ALGIERS (Reuters) - Algeria began the corruption trial of senior officials including two former prime ministers on Wednesday, a week before a presidential election opposed by a huge protest movement.
Fighting corruption in the entrenched ruling hierarchy is one of the main goals of the protesters, but they have not yet been mollified by the arrest of dozens of senior figures including officials, former officials and businessmen.
Wednesday’s trial is the second of top figures since the start of the protest movement in February, with long prison terms handed to a former spy chief and other once powerful figures in October.
It comes at a pivotal moment in the months-long struggle between the large but leaderless protest movement, known as the “Herak”, and the military-backed authorities.
Next week’s election has been pushed by the army as the only way to end the standoff with the opposition, but the protesters have rejected the vote, saying it cannot be free or fair while the ruling elite, including the military, stay in power.
The Herak had already been mobilising tens of thousands of demonstrators every Friday for months, but since the start of the official campaign period, it has also begun protests on other days, ramping up pressure on the authorities.
Though the demonstrations have so far been mostly free from violence, there was some scuffling between protesters and riot police during a march in an eastern town last week and the government has started arresting more opposition figures.
On Tuesday, Interior Minister Salah Eddine Dahmoune attacked people opposing the election as “traitors, mercenaries and homosexuals”.
He later said his comments were aimed at people based overseas, rather than at the protest movement, but many supporters of the Herak were angered.
“The remarks will only complicate things,” said Ahmed Bachichi, who has been taking part in the weekly protests.
In the court on Wednesday, former prime ministers Ahmed Ouyahia and Abdelmalek Sellal faced charges of “misappropriation of public funds, abuse of office and granting undue privileges”.
They and most of the other officials and businessmen on trial were closely linked to the former president, Abdelaziz Bouteflika, who was forced from office in April.
Wednesday’s session included evidence of corruption in the car assembly business, a sector encouraged by the government after 2015 in an effort to improve the trade balance in response to lower energy revenue.
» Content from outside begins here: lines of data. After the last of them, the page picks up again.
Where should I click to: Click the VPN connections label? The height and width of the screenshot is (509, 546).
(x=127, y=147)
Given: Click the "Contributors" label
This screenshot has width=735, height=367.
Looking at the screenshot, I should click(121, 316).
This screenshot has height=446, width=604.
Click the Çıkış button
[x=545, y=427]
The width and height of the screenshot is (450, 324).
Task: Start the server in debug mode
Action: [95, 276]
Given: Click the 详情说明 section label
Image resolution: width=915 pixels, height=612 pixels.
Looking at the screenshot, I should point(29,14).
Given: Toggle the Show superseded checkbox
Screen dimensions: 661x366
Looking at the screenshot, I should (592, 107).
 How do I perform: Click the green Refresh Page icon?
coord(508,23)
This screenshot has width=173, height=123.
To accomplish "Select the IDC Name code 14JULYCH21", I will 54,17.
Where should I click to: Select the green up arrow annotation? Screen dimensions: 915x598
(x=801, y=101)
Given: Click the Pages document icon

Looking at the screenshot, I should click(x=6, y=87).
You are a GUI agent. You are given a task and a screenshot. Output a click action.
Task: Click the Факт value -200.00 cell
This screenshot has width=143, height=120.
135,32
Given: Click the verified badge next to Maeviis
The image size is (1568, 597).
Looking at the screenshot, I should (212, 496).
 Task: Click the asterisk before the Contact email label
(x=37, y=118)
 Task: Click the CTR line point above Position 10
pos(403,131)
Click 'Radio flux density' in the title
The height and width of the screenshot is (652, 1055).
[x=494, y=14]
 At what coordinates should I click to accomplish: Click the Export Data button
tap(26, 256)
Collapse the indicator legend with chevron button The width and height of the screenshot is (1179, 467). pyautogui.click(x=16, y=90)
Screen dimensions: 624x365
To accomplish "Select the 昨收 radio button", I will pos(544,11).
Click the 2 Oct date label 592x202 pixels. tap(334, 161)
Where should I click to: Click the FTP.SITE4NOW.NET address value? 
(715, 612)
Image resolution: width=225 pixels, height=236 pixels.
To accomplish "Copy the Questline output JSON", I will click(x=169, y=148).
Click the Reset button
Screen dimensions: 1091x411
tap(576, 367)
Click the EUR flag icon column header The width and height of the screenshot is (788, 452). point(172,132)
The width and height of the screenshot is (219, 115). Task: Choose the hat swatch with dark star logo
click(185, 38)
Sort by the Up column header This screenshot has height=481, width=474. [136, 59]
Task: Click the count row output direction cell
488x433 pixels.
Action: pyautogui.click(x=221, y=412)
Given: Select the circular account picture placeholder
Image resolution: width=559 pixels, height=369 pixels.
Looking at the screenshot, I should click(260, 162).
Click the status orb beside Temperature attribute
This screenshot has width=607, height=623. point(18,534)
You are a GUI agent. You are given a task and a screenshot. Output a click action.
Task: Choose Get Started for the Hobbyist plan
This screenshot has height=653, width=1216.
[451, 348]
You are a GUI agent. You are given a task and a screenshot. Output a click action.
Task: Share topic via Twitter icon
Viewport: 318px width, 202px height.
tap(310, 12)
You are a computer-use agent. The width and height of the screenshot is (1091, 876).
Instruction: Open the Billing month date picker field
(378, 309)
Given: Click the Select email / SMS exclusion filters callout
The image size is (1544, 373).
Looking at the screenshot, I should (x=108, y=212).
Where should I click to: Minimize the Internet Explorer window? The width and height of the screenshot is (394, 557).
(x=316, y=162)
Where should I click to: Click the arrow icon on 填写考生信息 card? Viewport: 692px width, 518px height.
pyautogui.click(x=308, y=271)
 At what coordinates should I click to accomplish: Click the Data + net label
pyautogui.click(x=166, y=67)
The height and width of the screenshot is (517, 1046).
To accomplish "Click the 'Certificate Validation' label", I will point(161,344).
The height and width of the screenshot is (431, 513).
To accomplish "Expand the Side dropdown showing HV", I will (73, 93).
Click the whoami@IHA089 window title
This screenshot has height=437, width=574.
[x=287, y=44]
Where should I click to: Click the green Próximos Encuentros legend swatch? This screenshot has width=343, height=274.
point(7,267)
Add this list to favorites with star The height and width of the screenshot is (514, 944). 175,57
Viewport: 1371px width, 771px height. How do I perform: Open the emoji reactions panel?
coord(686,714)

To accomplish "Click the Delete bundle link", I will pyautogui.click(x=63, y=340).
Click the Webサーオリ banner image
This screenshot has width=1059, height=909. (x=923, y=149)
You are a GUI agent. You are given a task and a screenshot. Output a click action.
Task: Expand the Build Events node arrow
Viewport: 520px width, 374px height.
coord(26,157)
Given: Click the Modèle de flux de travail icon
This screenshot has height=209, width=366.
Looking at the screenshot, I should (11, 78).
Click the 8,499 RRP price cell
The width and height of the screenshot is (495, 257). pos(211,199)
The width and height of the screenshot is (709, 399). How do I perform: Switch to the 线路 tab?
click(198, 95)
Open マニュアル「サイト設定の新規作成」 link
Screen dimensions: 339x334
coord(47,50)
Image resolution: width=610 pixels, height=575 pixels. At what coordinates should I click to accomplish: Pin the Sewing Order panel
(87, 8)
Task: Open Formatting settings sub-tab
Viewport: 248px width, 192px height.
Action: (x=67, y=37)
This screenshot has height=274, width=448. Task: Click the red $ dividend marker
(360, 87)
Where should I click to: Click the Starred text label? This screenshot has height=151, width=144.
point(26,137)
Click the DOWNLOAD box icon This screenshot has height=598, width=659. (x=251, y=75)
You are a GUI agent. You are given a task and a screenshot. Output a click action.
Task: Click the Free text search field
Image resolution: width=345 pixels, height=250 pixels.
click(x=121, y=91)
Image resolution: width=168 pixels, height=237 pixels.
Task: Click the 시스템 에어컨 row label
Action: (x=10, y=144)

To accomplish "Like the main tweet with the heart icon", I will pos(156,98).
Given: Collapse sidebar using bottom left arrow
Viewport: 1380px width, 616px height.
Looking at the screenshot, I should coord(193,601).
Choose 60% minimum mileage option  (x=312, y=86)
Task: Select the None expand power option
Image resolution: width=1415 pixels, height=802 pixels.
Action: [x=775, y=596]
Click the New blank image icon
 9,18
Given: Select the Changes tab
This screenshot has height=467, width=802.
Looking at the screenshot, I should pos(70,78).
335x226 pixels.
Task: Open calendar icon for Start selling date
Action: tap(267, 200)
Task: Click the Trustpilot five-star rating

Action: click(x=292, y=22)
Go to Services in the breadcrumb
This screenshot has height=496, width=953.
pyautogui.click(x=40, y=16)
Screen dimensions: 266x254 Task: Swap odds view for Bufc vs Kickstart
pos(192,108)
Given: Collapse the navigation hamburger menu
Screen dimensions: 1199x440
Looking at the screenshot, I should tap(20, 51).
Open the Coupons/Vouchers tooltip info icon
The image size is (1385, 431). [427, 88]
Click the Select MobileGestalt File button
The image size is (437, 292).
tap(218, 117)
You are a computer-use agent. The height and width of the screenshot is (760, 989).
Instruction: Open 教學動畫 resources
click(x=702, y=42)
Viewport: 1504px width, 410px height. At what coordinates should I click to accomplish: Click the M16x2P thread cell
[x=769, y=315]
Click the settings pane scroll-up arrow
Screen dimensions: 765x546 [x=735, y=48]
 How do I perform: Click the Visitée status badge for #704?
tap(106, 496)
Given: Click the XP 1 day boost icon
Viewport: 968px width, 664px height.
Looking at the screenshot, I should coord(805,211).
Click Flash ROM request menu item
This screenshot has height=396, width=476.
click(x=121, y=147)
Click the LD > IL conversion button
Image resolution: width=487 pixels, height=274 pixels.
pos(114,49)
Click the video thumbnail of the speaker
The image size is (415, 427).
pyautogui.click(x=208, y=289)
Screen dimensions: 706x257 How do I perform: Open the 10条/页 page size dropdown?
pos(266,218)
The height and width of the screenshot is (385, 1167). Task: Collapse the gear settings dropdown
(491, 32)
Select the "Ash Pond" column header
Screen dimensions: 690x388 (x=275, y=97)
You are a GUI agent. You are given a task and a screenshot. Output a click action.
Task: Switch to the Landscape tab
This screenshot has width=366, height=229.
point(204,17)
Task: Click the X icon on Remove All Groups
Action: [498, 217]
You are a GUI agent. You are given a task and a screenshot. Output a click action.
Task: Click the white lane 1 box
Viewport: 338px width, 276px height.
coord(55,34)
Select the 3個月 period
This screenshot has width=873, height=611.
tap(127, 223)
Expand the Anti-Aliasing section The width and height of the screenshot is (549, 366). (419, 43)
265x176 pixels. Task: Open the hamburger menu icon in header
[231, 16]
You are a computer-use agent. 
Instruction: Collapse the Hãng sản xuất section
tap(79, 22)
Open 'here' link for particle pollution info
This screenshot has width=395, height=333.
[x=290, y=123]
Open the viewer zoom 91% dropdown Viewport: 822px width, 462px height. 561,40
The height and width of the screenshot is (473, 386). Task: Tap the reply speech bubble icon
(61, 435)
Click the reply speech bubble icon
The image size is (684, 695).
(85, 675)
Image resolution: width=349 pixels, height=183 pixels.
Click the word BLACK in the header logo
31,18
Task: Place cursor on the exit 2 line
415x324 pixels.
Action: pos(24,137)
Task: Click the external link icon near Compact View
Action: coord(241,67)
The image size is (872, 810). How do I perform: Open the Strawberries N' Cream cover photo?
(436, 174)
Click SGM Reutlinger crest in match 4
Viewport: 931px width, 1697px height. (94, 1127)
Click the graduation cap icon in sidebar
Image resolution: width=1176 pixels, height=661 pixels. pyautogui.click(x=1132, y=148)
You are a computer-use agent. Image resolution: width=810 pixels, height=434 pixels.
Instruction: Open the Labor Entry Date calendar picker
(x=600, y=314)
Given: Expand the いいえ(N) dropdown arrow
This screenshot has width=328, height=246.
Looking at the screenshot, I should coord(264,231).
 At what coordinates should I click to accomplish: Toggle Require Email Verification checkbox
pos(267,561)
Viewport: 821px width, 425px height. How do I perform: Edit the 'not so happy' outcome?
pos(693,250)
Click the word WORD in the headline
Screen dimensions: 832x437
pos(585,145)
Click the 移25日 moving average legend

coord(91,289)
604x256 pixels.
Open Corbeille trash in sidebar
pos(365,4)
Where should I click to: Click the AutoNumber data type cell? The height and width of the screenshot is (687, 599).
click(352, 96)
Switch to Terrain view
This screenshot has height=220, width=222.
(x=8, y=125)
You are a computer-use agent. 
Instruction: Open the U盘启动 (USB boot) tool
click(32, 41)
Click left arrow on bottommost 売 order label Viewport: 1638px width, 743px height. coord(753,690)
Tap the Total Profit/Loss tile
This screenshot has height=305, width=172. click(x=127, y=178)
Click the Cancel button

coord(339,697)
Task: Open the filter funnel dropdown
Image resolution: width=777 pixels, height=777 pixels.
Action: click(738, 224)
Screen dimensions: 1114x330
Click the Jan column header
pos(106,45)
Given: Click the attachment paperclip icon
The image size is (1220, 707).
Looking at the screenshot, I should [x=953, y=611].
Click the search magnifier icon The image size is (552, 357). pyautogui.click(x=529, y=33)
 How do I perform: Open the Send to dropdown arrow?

“You acted with favouritism when you granted authorisations to set up car assemblies,” the judge told Ouyahia, who denied the charge, saying all permits were granted in accordance with the law.
The prosecution accused Sellal, who was campaign manager for Bouteflika when he planned to stand for another term of office early in the year, of involvement in illegal funding of the campaign. He denied it.
No verdict is expected in the trial this week.